Into The Woods
"But he would withdraw to desolate places and pray."
For the last two years I've been dreaming about painting more of what I loved most about my childhood. I spent most of my elementary years exploring behind our family homes, where heavy tree lines and bushes met. I'd often come inside with burrs on my clothes and a head full of adventures. My grandmother would often stop to pick bottles in the ditch and I'd pick wildflowers (and weeds of course). I was even enrolled in girl guides from sparks to pathfinders (any girl guide friends here?), and with all the field trips and outdoor training, it further shaped a deep love for fresh air. Looking back, I can see how God blessed my younger days with much needed retreat and refuge being so close to nature.
So why the sudden need for retreat?
It's become abundantly clear to me that it's time to get quiet before God and seek His wisdom, repent for listening to the world over Him, so I can renew my thoughts, be refreshed, and strengthened to better serve.

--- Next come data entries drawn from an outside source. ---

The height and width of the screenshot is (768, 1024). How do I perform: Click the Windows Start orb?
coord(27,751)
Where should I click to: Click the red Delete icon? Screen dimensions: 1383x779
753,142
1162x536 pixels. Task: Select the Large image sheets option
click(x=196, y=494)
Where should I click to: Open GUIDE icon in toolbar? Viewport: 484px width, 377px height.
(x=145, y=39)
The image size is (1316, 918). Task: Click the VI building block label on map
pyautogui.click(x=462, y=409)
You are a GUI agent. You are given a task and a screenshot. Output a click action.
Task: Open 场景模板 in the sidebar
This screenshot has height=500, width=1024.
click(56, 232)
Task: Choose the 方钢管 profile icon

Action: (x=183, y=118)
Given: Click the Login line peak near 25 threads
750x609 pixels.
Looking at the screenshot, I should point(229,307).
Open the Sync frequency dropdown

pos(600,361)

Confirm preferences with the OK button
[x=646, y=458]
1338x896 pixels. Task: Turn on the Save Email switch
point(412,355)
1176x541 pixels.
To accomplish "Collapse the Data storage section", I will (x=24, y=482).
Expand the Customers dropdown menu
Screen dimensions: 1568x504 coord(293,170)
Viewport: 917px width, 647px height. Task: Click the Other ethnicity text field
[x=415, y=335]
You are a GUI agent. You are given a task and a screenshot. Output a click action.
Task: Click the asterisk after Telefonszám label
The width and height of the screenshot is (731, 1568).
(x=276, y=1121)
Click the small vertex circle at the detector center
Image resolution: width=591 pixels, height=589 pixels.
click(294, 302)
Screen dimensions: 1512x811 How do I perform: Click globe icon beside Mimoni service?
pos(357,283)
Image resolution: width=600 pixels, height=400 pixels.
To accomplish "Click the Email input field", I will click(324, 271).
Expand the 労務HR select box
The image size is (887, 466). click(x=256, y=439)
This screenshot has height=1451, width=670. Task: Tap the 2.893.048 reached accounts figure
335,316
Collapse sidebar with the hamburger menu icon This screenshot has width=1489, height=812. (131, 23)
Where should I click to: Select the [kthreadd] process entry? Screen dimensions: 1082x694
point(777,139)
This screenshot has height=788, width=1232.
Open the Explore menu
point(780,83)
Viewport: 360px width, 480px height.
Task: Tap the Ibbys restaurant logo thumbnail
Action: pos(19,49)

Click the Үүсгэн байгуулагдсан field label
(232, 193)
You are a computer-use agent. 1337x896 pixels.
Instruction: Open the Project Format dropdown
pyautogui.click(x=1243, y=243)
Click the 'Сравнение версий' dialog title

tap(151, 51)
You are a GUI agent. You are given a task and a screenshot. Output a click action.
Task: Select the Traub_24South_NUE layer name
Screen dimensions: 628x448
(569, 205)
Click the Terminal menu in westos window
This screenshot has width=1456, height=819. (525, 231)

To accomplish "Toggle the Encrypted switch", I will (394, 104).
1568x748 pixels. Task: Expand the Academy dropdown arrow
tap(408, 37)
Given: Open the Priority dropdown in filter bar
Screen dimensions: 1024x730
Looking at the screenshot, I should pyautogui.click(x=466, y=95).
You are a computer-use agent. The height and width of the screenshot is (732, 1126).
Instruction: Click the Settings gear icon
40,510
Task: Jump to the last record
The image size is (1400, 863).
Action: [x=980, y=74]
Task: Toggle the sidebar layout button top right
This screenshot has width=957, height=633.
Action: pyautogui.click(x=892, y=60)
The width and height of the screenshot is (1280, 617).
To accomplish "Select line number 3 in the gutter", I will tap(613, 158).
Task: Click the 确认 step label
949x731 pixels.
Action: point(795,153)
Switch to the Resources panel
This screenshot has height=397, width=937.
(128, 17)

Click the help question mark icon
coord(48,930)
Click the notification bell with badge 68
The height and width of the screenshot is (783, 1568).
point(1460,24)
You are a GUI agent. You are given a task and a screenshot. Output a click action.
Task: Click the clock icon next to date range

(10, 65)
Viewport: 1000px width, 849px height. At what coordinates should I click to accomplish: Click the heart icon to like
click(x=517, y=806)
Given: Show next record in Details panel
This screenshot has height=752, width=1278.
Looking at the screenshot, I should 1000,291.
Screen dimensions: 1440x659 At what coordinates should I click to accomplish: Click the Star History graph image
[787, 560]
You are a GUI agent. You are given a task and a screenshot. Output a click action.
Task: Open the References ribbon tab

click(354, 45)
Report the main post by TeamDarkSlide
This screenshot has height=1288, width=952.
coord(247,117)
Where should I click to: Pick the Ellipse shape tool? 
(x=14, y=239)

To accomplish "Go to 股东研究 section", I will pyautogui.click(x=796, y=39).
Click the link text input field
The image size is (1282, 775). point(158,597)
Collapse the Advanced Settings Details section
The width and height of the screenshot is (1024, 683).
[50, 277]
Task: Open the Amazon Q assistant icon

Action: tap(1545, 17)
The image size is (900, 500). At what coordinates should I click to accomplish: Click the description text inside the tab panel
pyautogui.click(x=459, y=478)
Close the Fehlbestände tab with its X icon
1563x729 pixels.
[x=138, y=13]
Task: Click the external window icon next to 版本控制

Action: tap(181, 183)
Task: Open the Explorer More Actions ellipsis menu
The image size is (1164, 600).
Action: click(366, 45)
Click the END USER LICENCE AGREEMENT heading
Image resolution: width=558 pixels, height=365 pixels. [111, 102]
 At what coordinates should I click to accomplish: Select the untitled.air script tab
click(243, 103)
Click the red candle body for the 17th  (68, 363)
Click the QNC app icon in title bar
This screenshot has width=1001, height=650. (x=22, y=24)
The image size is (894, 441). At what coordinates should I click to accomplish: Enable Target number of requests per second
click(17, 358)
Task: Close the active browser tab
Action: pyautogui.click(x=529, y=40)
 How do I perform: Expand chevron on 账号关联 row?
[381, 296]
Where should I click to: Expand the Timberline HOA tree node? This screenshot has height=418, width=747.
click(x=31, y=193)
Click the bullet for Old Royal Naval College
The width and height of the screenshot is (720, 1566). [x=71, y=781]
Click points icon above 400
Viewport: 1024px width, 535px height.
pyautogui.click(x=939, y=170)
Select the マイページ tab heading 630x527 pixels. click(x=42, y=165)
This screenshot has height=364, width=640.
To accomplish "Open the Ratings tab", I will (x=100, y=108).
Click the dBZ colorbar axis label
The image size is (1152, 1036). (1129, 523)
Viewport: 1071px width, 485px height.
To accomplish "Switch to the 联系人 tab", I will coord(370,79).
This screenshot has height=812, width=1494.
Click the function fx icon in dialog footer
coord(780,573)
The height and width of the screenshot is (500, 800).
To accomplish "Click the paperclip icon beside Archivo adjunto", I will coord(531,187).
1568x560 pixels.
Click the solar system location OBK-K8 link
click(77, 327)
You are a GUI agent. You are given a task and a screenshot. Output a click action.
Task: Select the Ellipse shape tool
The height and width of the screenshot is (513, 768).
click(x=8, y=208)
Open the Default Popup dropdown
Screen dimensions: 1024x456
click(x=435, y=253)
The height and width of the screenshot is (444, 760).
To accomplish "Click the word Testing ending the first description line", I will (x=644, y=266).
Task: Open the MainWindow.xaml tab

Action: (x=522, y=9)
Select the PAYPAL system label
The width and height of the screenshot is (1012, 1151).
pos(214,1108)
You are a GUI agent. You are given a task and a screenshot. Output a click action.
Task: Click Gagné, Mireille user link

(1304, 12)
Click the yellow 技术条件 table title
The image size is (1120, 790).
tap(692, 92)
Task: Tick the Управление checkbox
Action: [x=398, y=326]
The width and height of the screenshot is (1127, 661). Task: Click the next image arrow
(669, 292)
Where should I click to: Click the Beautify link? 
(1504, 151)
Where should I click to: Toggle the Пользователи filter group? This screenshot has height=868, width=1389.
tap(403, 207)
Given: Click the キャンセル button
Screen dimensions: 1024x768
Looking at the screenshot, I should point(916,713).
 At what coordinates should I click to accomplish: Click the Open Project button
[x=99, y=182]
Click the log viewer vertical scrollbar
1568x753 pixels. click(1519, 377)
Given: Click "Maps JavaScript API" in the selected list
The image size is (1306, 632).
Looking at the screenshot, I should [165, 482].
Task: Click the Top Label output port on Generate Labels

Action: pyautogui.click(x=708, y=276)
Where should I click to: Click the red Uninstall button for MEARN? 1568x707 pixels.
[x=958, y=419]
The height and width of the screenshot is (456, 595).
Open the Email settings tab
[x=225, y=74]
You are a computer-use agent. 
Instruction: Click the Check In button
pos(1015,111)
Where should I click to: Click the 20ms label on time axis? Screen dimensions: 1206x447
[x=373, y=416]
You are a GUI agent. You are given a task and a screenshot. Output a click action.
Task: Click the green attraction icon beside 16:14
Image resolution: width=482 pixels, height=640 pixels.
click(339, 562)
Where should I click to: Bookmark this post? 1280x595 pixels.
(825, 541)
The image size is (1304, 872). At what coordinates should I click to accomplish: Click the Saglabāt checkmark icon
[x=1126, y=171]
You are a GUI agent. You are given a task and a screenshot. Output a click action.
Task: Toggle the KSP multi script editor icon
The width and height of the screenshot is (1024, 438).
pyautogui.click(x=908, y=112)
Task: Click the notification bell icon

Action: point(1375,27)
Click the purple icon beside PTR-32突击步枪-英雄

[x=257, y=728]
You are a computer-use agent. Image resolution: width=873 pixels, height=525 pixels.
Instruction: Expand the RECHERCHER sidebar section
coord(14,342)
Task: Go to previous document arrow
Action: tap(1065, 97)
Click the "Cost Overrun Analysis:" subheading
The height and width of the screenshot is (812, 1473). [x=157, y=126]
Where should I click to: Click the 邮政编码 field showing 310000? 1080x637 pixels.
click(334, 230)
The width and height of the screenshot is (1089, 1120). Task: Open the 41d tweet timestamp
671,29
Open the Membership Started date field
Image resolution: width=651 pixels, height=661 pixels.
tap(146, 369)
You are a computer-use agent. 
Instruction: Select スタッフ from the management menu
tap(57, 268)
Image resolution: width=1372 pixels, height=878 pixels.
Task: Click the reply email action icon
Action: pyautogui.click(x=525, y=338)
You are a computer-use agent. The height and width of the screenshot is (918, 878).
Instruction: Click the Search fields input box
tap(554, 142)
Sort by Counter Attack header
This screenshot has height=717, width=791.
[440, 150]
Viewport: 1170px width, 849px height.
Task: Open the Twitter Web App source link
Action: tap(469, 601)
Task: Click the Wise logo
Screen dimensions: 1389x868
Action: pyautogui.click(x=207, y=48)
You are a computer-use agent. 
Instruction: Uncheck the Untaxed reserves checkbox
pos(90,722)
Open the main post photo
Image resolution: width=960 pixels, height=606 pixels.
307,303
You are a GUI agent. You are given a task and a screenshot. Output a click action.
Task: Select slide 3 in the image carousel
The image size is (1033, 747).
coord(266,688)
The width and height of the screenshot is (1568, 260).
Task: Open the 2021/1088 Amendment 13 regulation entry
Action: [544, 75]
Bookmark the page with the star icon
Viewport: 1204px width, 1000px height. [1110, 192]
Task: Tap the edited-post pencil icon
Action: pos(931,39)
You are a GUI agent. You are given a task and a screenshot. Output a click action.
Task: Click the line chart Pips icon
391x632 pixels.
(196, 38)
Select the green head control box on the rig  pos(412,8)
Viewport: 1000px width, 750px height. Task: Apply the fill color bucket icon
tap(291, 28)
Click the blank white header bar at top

Painting forests reminded me there's something about getting outside and remote that can help us connect with God, in the quiet and face to face with His displayed power in creation. It must be an important thing to carve time out for because Jesus often took time away to pray in solitude, and just prior to His arrest, He was praying in a garden of olive trees. We might not be able to leave for a vacation, or even leave the room long if you are a stay at home like myself. Solitude can mean to intentionally fast by creating quiet in your life. I usually do this by turning away from screens, the ringing phone, news, entertainment, or any influences that do not honour God. Without this spiritual discipline, soon enough the voices of the world tell me what truth is, my worldview shifts and is controlled by what people think is right, and then I'm too afraid to step out of line to even hear God's wisdom. Isn't that a cleaver device to get us away from God?
I want my life to be marked by my commitment to God, and to some it will seem strange. Even if it keeps me small or even a target, I will continue to speak this one truth over my heart, like I tell my children, "God makes me brave."
So long story short, expect to see more forestry, wetlands, florals, and maybe some wildlife. I am really excited about the warm season and getting outside a whole lot more!